Providing a dedicated space has clinical significance as well. In addition to infusions, the center will provide therapeutic injections, sedation for diagnostic tests such as MRIs that require a child to be completely still and provocative stimulation testing in which the response to an administered agent helps diagnose conditions such as growth hormone deficiency.

“These therapies require regimens that are focused on the child in terms of both comfort and safety,” Dr. Radovick says. “The pediatric infusion center will be staffed by pediatric specialists who focus only on children. We’ll have highly trained pediatric infusion nurses and nurse practitioners who are specially versed in putting an IV in a child, decreasing discomfort with tools such as numbing cream and responding to any side effects.” Pediatric physicians will be close at hand to assist with any unforeseen complications.

“We also have child life specialists who are specially trained in the developmental needs of children of all ages and work directly with patients to cope with what they’re going through,” Faverzani says. “We have one of the largest child life teams in the state. That’s a distinguishing feature of the pediatric infusion center and one of the things that make our children’s hospital special.”

Adding a pediatric infusion center is consistent with the mission envisioned for BMSCH when it was founded 20 years ago. “We adapt as pediatric healthcare evolves,” Faverzani says. “Creating a pediatric infusion center says that we are at the forefront of treatment modalities and continually update our facilities to meet the clinical needs of patients today.”

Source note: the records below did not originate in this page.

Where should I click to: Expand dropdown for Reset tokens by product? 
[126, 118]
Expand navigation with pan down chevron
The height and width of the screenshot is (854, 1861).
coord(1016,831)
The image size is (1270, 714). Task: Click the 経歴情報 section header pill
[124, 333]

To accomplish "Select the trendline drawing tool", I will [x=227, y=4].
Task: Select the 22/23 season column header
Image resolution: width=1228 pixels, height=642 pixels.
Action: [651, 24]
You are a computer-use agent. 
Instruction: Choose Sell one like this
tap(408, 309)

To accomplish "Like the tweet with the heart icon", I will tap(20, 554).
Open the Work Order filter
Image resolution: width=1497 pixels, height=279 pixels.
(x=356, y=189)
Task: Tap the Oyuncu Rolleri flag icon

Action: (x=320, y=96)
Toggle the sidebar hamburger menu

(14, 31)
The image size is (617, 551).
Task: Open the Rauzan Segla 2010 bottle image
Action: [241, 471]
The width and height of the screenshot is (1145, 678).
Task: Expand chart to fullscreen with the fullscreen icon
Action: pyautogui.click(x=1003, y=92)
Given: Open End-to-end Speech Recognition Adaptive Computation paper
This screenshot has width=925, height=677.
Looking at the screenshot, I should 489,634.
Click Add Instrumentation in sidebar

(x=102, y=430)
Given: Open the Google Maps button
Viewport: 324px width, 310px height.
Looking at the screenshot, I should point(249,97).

Representatives from The Bristol-Myers Squibb Children’s Hospital (BMSCH)
Representatives from The Bristol-Myers Squibb Children’s Hospital (BMSCH) at Robert Wood Johnson University Hospital and the Bristol Myers Squibb Foundation gather to mark the Foundation’s commitment of $2.5 million in support of BMSCH’s new pediatric infusion center.

A History of Generosity

The Bristol Myers Squibb Foundation has a long legacy of significant financial support for The Bristol-Myers Squibb Children’s Hospital (BMSCH) at Robert Wood Johnson University Hospital as well as broader support for Robert Wood Johnson University Hospital (RWJUH) and RWJBarnabas Health (RWJBH). With the Foundation’s latest commitment of $2.5 million to support creation of a pediatric infusion center, total giving is now more than $20 million.

The long-term partnership between the Foundation and BMSCH dates to 20 years ago, when a $5 million naming gift from the Foundation helped establish the children’s hospital. A close relationship has continued ever since.

“Partnerships are all about relationships and staying the course,” says John Damonti, President of the Bristol Myers Squibb Foundation. “Putting up a building is a first step. But a building is nothing unless the best people, most caring staff and state-of-the-art capabilities are inside that building. As the children’s hospital has continued to grow and pediatric medicine has rapidly evolved, we have supported the hospital in providing world-class care and services to the children of New Jersey.”

Optimal Care Close to Home

Committing a $2.5 million gift to support a pediatric infusion center is just the latest example. “The Foundation’s investment in the growth and development of BMSCH has included the addition of specialized centers, developing and supporting surgical expertise and attracting the best physicians,” Damonti says. “By providing optimal care for children in New Jersey so families don’t have to travel out of the area, we support our local community, including our own employees who live and work here.”

“The Bristol Myers Squibb Foundation has been a tremendous partner over the years, and their significant gift to enable building the pediatric infusion center is a testament to their commitment to children and belief in BMSCH’s ability to be the leader in pediatric healthcare in New Jersey,” says Bill Arnold, President and Chief Executive Officer of RWJUH. “We’re proud of our partnership and pleased that they join with us to give children the best care possible.”